Het gaat in deze bundel onder meer over Nederlandse geleerden die sympathiseerden met het nationaal socialisme en die daar in hun wetenschappelijk werk ook ondubbelzinnig blijk van gaven. Zo hield bij voorbeeld de prehistoricus P. Felix reeds als 24-jarige student radiotoespraken in het programma “De stem der SS” over onderwerpen als: “Wat hunebedden ons te zeggen hebben”. Het gaat in dit boek ook over wetenschapsmensen die van nationaal socialisme of antisemitisme niets moesten hebben en in wier werk dat ook bleek. Het duidelijkste voorbeeld is hier de historicus Jacques Presser. Maar eigenlijk zijn die geleerden minder interessant dan andere beoefenaren van de sociale wetenschappen die voor het nationaal socialistisch gedachtengoed geen enkele sympathie hadden, maar in wier werk begrippen, redeneringen, theorieën en verklaringen opduiken, die in hedendaagse ogen onmiskenbaar verwant zijn met dat nationaal socialisme. Bij Felix en Presser was er consonantie tussen hun politieke opvattingen en hun wetenschappelijk werk, maar bij de meeste hier behandelde geleerden schuurden die twee akelig langs elkaar heen. Het is die intellectuele dissonantie die de lezer een gevoel van onbehagen geeft. Dit is een verwarrend, maar daardoor ook een intellectueel stimulerend boek.

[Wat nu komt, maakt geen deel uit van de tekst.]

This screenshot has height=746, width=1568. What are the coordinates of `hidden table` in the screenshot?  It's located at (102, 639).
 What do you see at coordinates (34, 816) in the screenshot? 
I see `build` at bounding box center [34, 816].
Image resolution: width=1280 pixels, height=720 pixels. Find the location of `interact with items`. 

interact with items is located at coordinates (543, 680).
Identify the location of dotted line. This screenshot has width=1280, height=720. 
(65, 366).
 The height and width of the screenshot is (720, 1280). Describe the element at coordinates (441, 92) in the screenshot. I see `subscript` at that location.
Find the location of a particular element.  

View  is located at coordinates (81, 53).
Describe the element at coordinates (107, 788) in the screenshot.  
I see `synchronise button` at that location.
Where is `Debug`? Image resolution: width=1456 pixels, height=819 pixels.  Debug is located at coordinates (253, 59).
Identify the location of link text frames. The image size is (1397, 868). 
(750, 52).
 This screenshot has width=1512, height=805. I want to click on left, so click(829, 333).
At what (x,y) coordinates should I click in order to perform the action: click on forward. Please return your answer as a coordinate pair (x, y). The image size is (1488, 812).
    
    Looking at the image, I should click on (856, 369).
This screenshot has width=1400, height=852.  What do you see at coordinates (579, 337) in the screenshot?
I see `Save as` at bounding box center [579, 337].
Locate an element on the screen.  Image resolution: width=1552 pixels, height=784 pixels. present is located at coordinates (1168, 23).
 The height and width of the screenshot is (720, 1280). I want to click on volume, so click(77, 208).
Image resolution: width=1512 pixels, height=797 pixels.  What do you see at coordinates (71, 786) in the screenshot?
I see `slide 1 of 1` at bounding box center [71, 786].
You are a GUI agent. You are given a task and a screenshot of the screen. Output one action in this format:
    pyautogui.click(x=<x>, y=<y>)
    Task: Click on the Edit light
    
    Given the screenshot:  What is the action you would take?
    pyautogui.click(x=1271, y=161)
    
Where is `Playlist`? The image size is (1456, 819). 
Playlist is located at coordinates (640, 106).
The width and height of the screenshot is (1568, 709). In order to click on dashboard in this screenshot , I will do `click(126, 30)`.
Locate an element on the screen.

De ondertitel luidt: ´Ras, cultuur en wetenschap in Nederland, 1900-1950’. Het bevat zeven boeiende artikelen en een onzinstuk. Dat laatste – het is ook de enige bijdrage die in het Engels is gepubliceerd – blijft hier buiten beschouwing. Een van de mooiste stukken is geschreven door Barbara Henkes, die ook deel uitmaakte van de drie personen tellende gastredactie, die dit elfde jaarboek van het Nederlands Instituut voor Oorlogsdocumentatie mocht samenstellen. Henkes schrijft in haar bijdrage over de omgang met wetenschap en politiek in de volkskunde dat er geen foute disciplines zijn. Die volkskunde bij voorbeeld kun je volgens haar niet, zoals wel eens is gebeurd, aanmerken als een ‘foute wetenschap’. Maar uit haar artikel blijkt wel dat er wetenschappen zijn die in de behandelde periode ideeën uitwerkten over ras, stam, volk, bloed en bodem, waar je als hedendaagse lezer akelige associaties bij krijgt. Voor de tijdgenoten lag dat anders: de eigenaardige affiniteit met bepaalde nazi-denkbeelden die ons zonneklaar lijkt, was voor toenmalige lezers helemaal niet zo evident. Wat de auteurs van dit boek proberen te doen is om de ideeën van toen te presenteren in hun eigen context, om ze niet direct te voorzien van de etiketten ‘goed’ en ‘fout’, die wij er vandaag de dag gemakkelijk opplakken, profiterend van wat wel wordt genoemd: the wisdom of hindsight. De samenstellers hebben ernaar gestreefd om de toenmalige denkbeelden te tonen zoals ze er uitzagen in de ogen van de mensen die er destijds kennis van namen, niet zoals ze er uitzien in de ogen van iemand in 2000. De opdracht die ze zichzelf stelden, leidt onvermijdelijk tot moeilijkheden (de lezer leeft nu eenmaal in 2000 of later, daar is niets aan te verhelpen) die in het ene artikel beter werden opgelost dan in het andere, maar over het algemeen zijn ze goed in hun opzet geslaagd: je waant je soms in de tijdmachine. En dat komt omdat ze zich verre houden van wat redacteur Van Vree aanduidt als retrospectieve geschiedschrijving, het verleden bezien door een moderne bril.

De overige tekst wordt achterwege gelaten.